__Reading passage__.
....................
RETIREMENT PLAN DEVELOPMENTS

IRS Issues Changes to Retirement Plans' 2013 Dollar Limits

On October 18, 2012, the IRS announced the 2013 cost of living adjustments affecting dollar limitations for qualified retirement plans. The highlights are as follows:

  • Elective Deferrals. The elective deferral (contribution) limit for employees who participate in 401(k), 403(b), most 457 plans and the federal government's Thrift Savings Plan is increased from $17,000 to $17,500.
  • Catch-Up Contributions. The catch-up contribution limit for employees aged 50 and over who participate in 401(k), 403(b), most 457 plans and the federal government's Thrift Savings Plan remains at $5,500.
  • Annual Compensation Limit. The annual compensation limit under Code sections 401(a)(17), 404(l), 408(k)(3)(C) and 408(k)(6)(D)(ii) is increased from $250,000 to $255,000.
  • Annual Additions Limit. The annual additions limitation for a defined contribution plan under Code section 415(c)(1)(A) is increased in 2013 from $50,000 to $51,000.
  • Annual Benefit Limit. The limitation on the annual benefit under a defined benefit plan under Code section 415(b)(1)(A) is increased from $200,000 to $205,000.
....................
__Extracted entries__.
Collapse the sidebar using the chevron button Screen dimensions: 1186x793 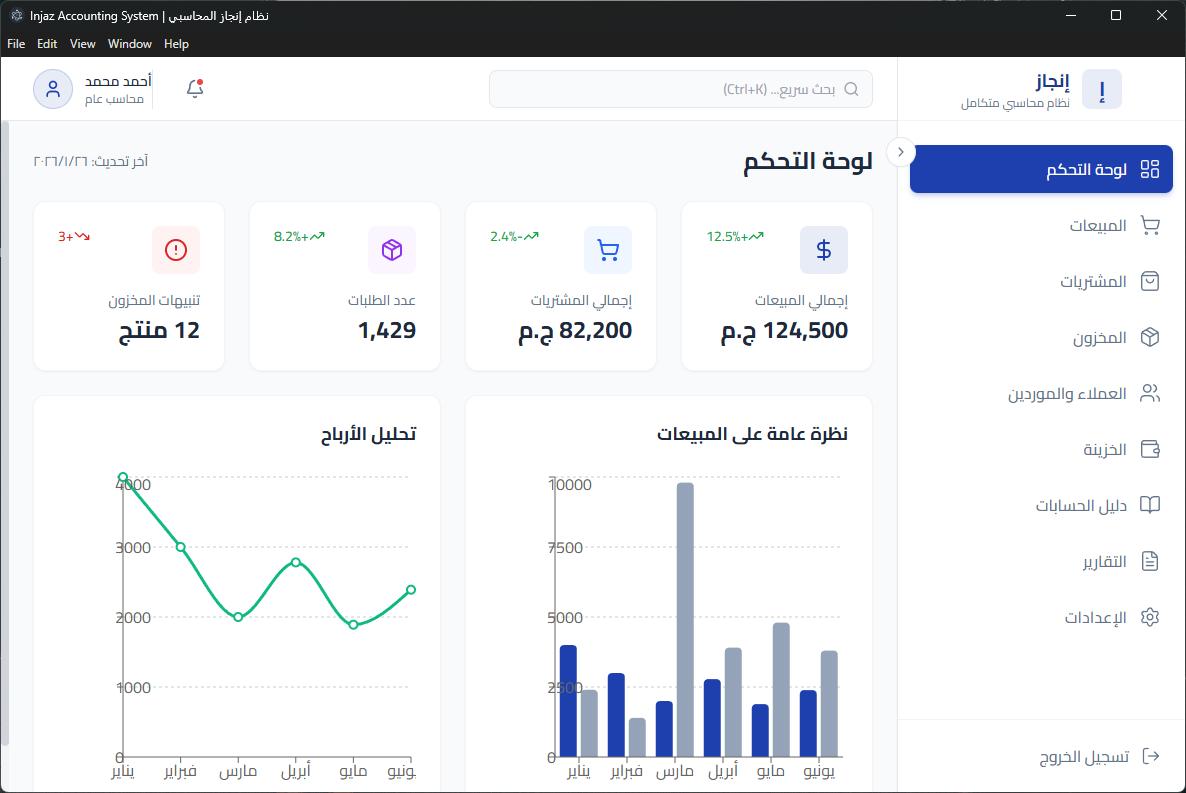tap(901, 152)
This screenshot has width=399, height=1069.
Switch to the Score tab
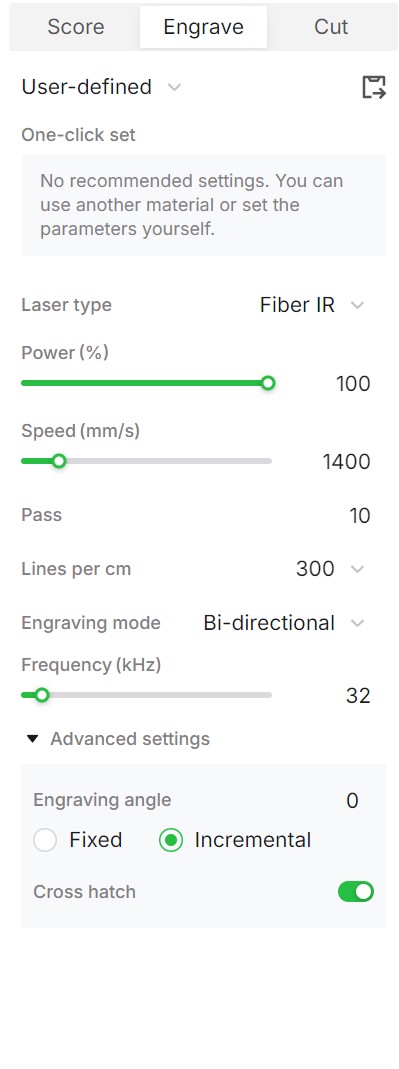click(76, 27)
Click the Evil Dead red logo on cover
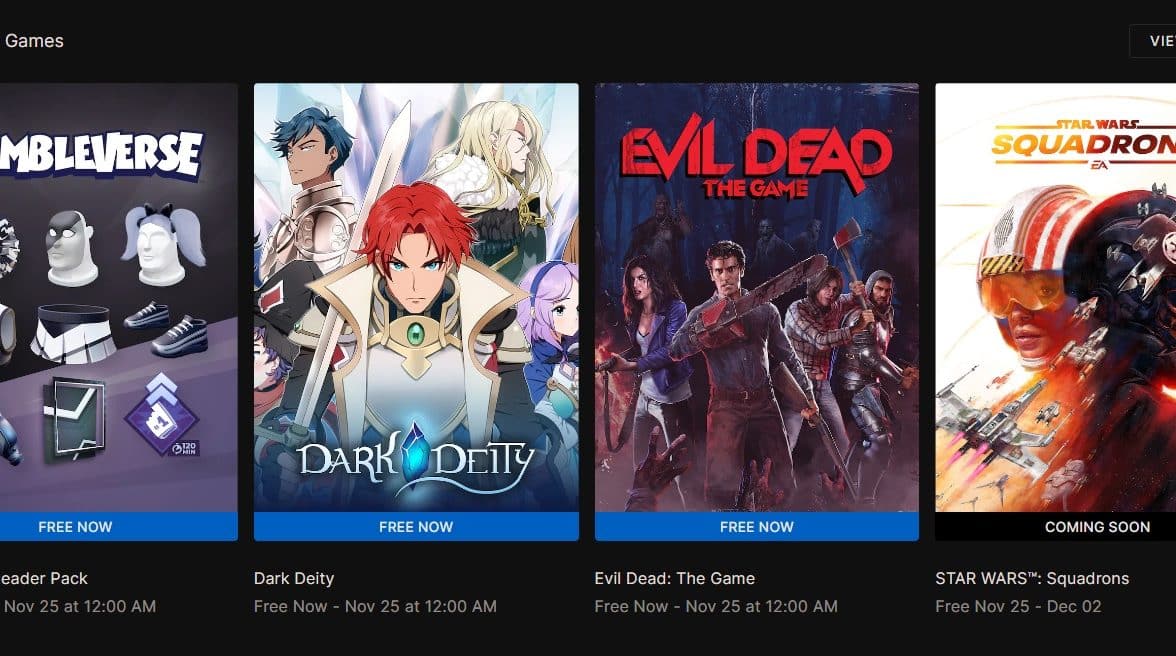This screenshot has width=1176, height=656. point(757,157)
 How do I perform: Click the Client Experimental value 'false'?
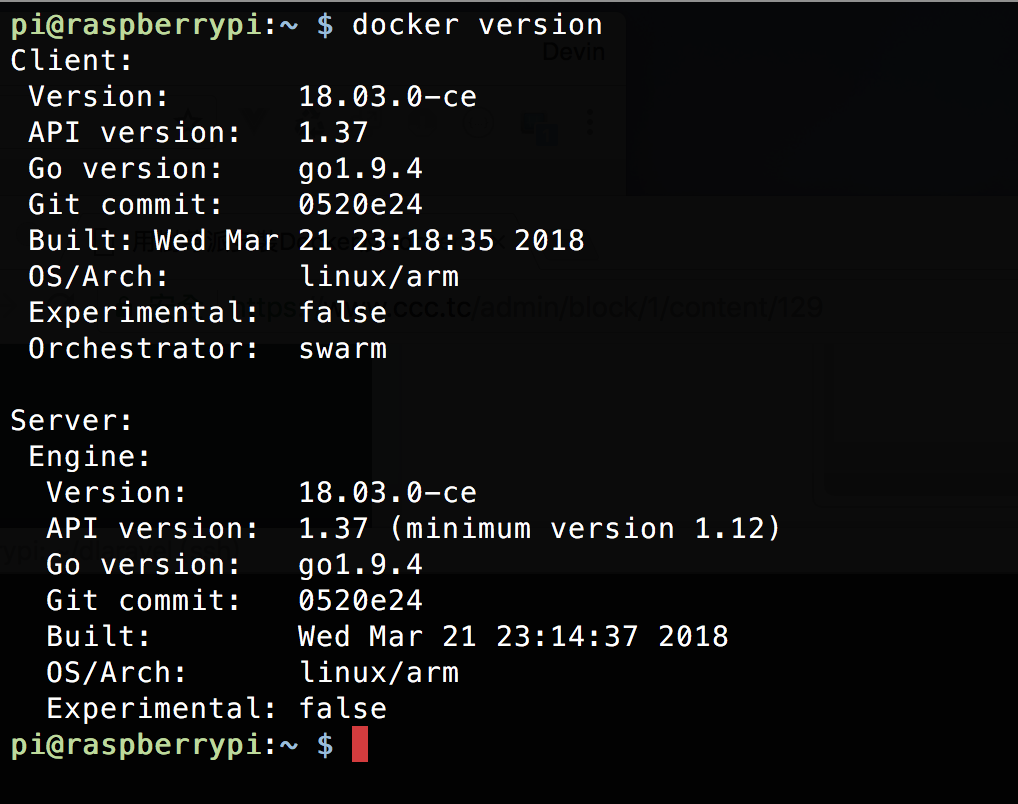click(x=343, y=313)
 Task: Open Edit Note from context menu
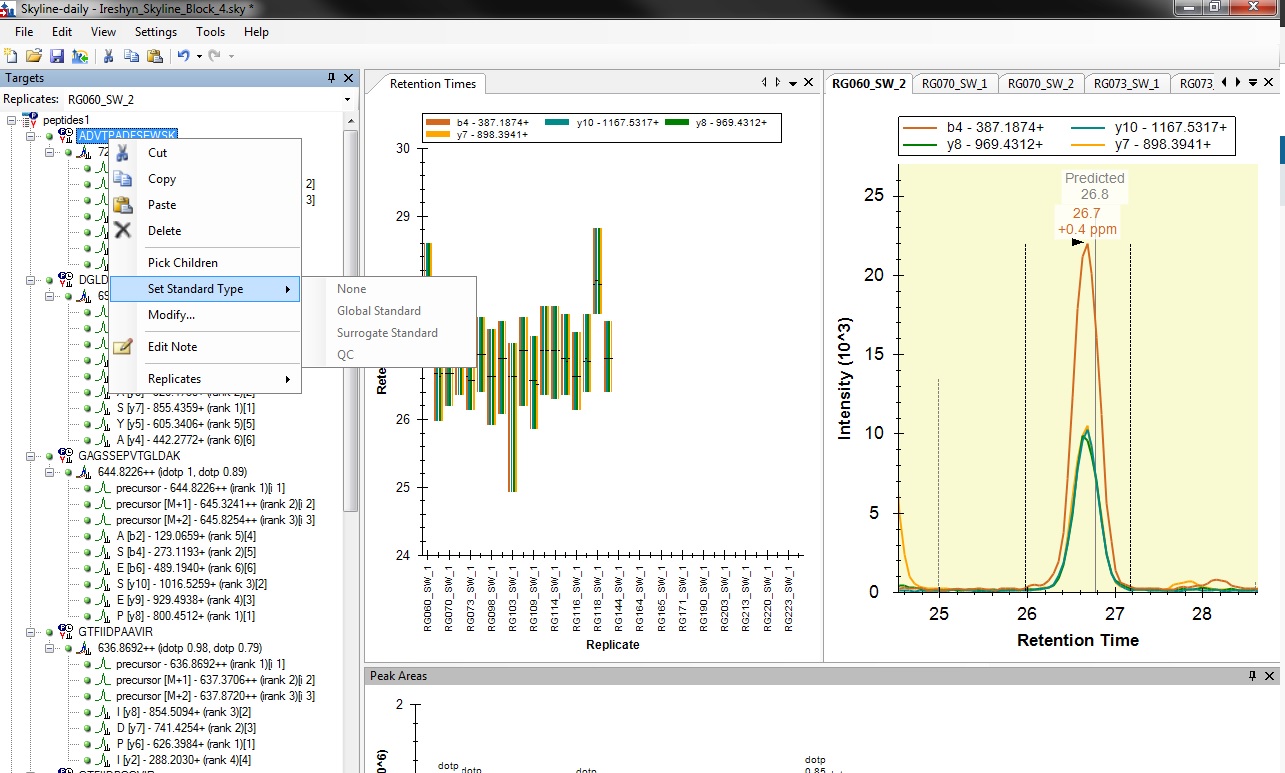tap(172, 347)
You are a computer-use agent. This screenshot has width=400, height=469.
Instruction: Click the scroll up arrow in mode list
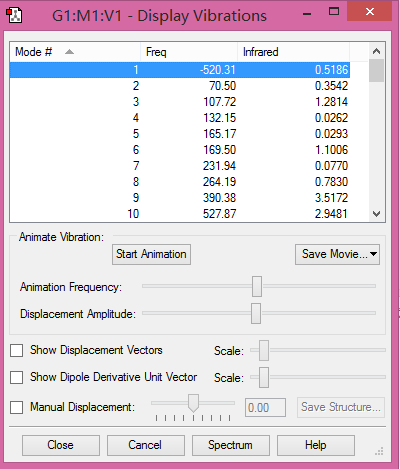point(377,51)
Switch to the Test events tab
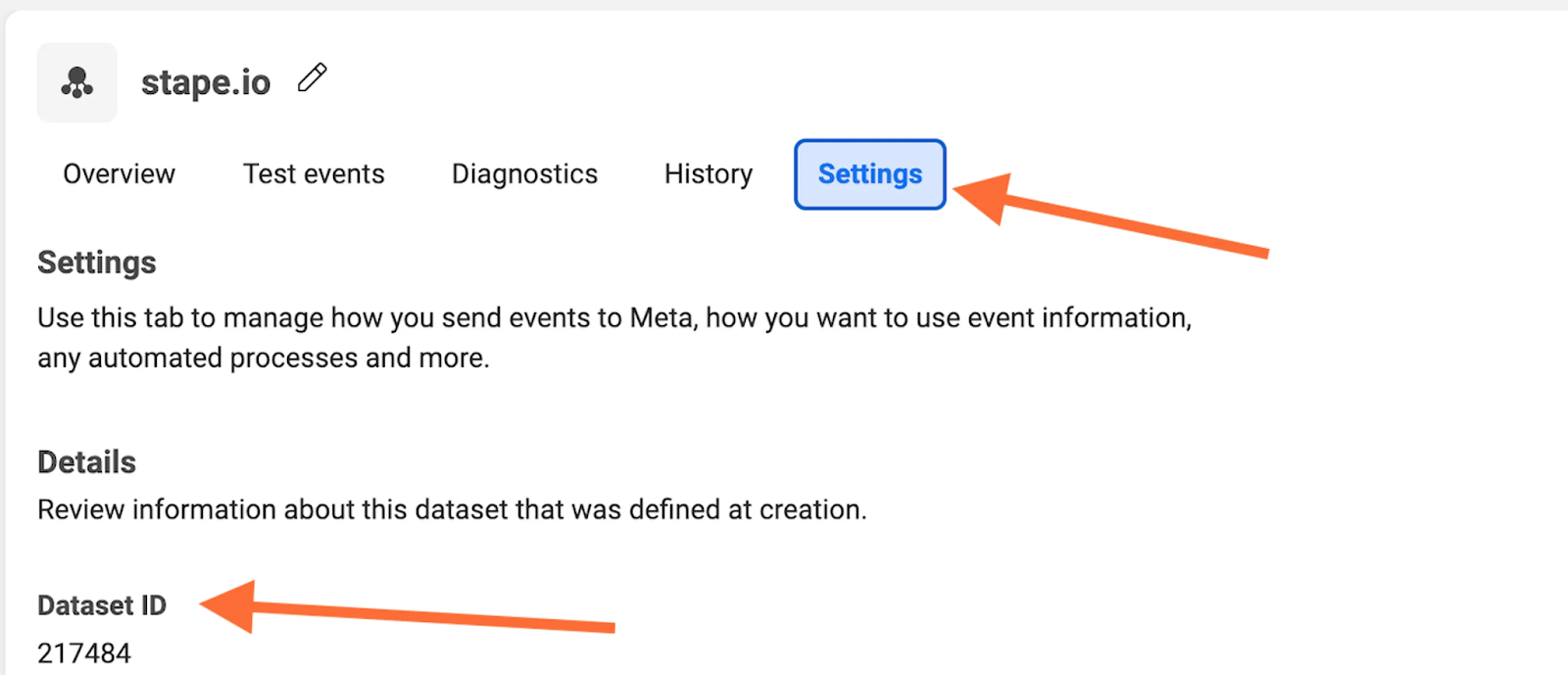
....................
__Try it__. According to the text on 2013 retirement plan limits, what is the annual compensation limit raised to for 2013?

__Answer below__. $255,000, up from $250,000.